One aspect that did irritate me however is the gaslighting. Considering that Respawn managed to get pilot-on-mech combat working inside relatively small urban arenas, it seems a little far fetched that it was impossible for them to work their titans into much larger maps which contain both wide open spaces and more enclosed and cover-filled areas that would make for perfect Titan ambush points. It seems awfully convenient that – out of all their experiments – the core mechanics that provedthe most entertaining just happened to be the ones that a Fortnite or PUBG player could leap into with only minimal adjustment.
Equally, despite the articles dedicated to the contrary, I find it difficult to believe that a publisher like EA had no hand in steering a game that quite clearly has the full weight of its marketing department behind it. Indeed,unless there’s been a particularly fractious split, is it really normal for studios to take to the media to denounce their publishers?
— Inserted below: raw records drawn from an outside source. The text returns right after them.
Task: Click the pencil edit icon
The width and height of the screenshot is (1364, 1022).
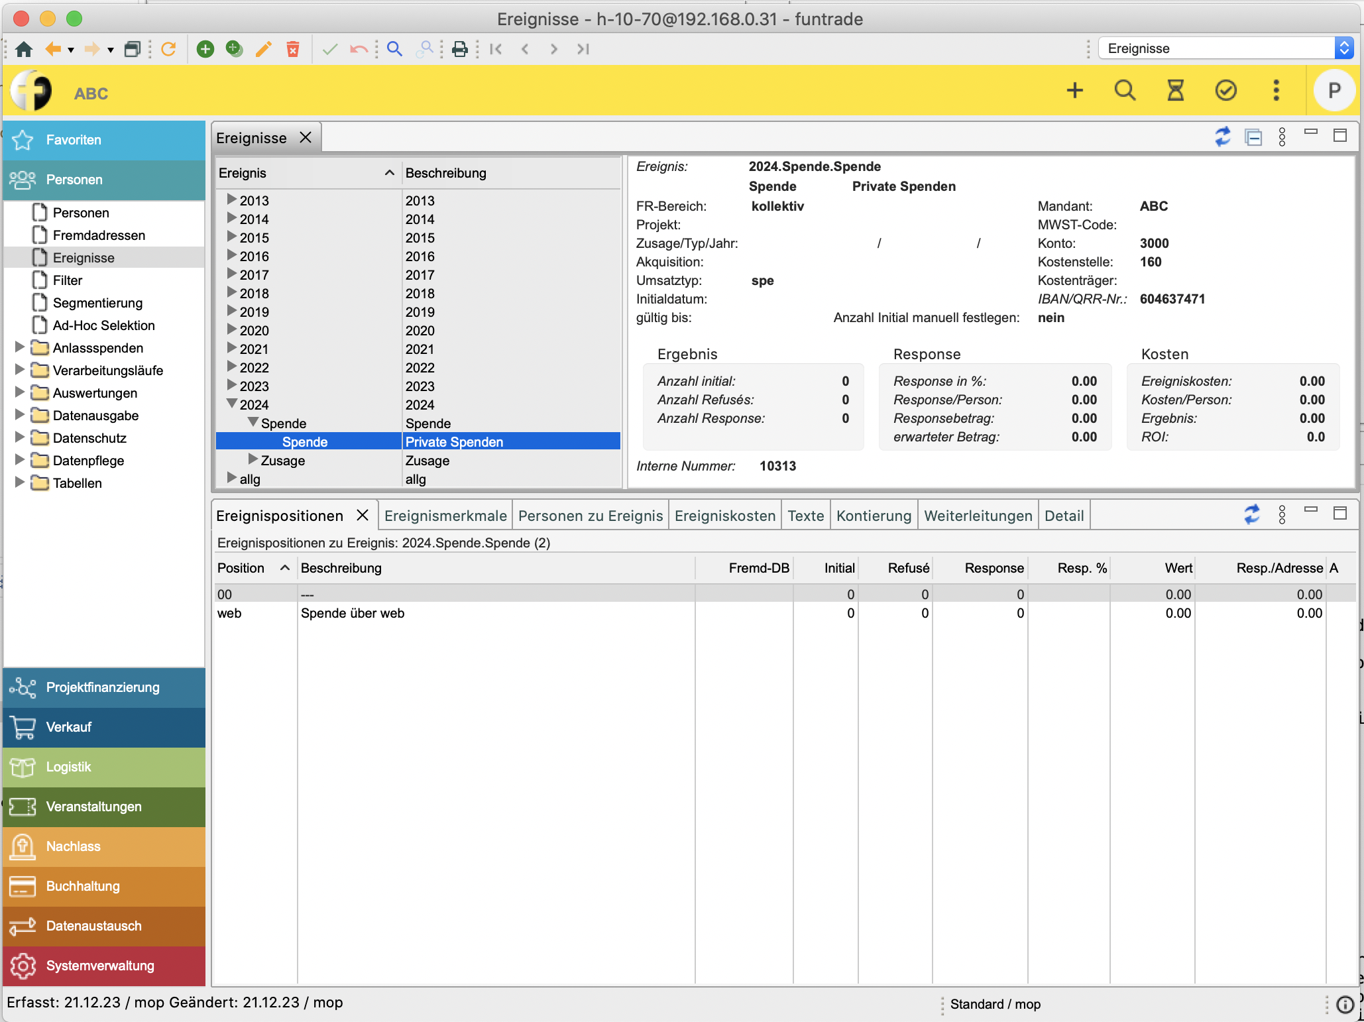Action: [x=264, y=49]
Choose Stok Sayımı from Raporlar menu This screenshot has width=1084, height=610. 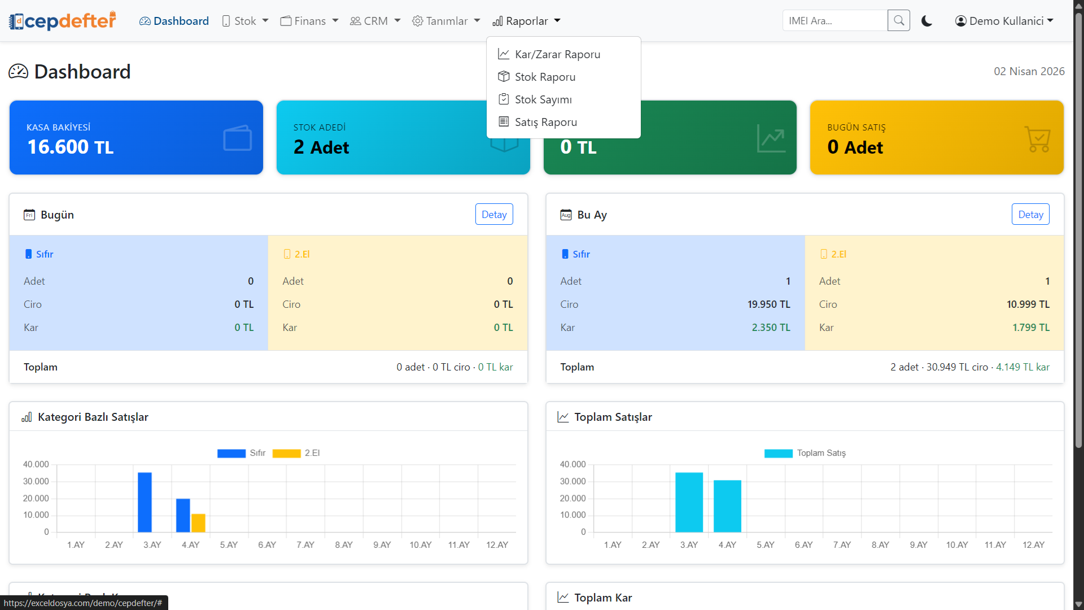point(543,99)
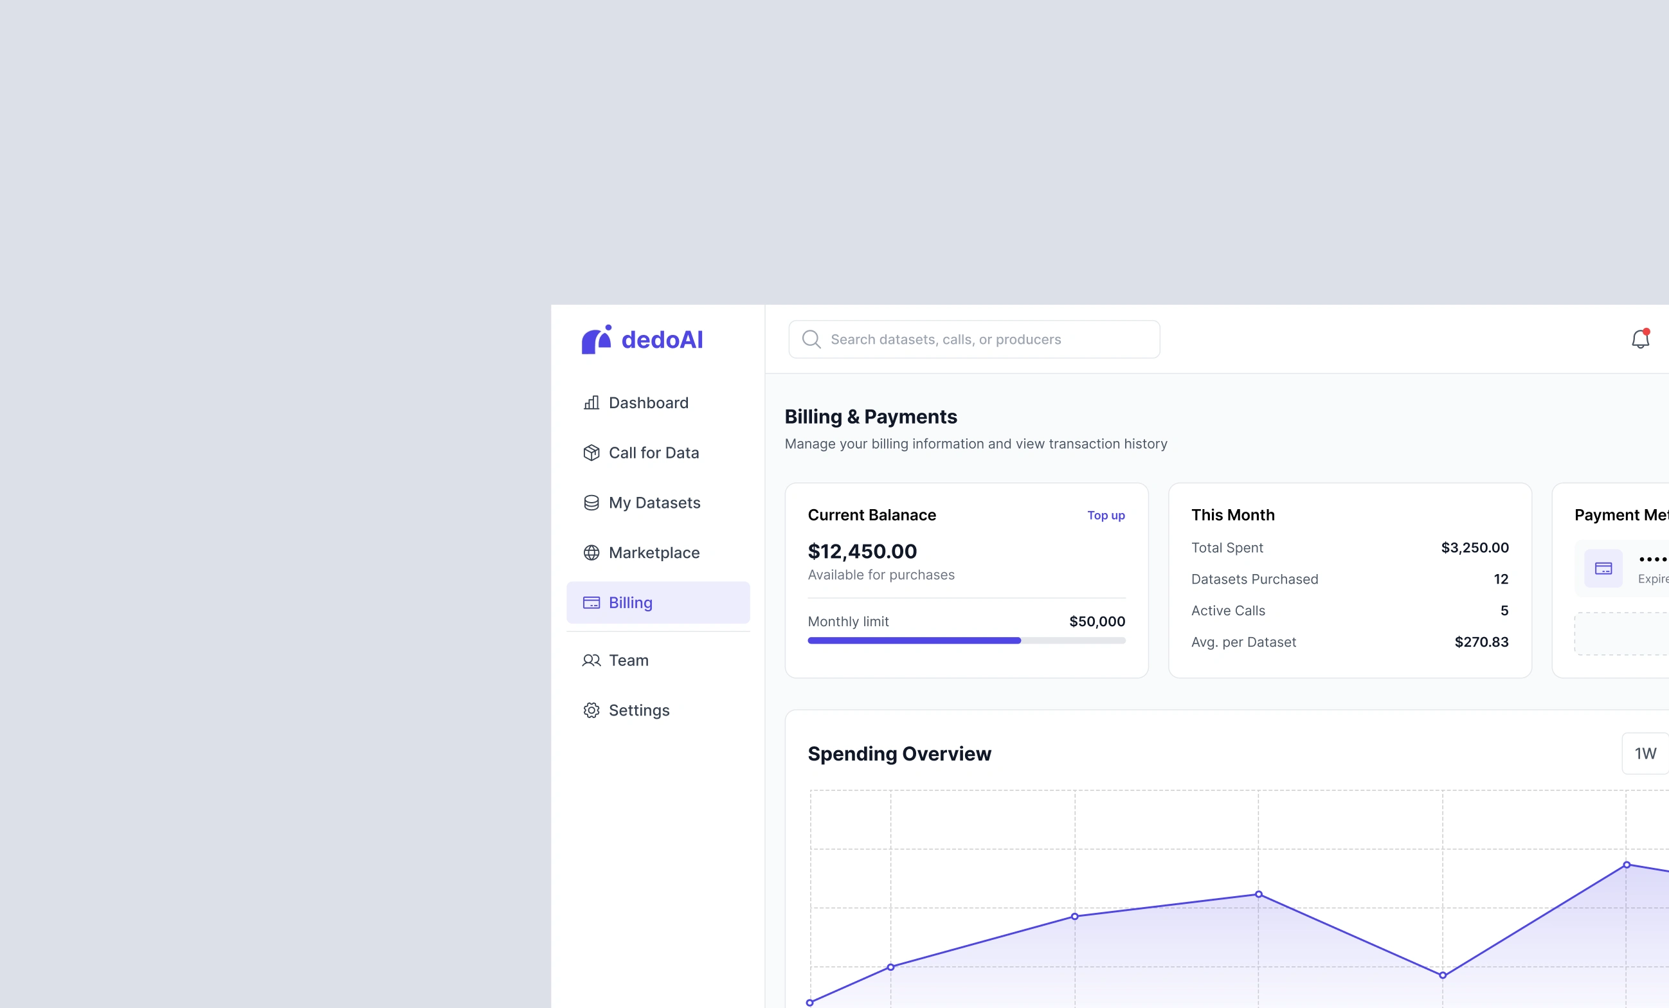The width and height of the screenshot is (1669, 1008).
Task: Click the highest peak chart data point
Action: [x=1626, y=864]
The wasted potential is also something that annoys me. There are some developers who are really good at latching onto an existing genre and simply doing it really well. There are other developers who are better at creating the mechanics that lead to those new genres. The fact is there are several other games that play more or less like Apex Legends but only Titanfall really plays like Titanfall. If the mech series absolutely had to be retired, I’d have much rather have seen Respawn work on something new they could genuinely call their own instead of a title that is so clumsily built on top of the work of others.
Finally: you ‘orrible lot! Considering how the apparent depravity of EA is a consistent (if slightly overegged) gaming opinion, I find it strange that you’ve all given a free pass to a title that fulfills the dictionary definition of average (let’s not forget that Apex Legends isn’t even the first battle royale to include heroes) Even obvious ‘pinkwashing’, which certainly caused me to raise my eyebrow when considering Overwatch’s immense LGBTQ following, seems to have been given a thumbs up. It’s funny, these days I’d generally argue that we could all do with being a little less cynical. In Apex Legends’ case, I think we should probably be a little more so.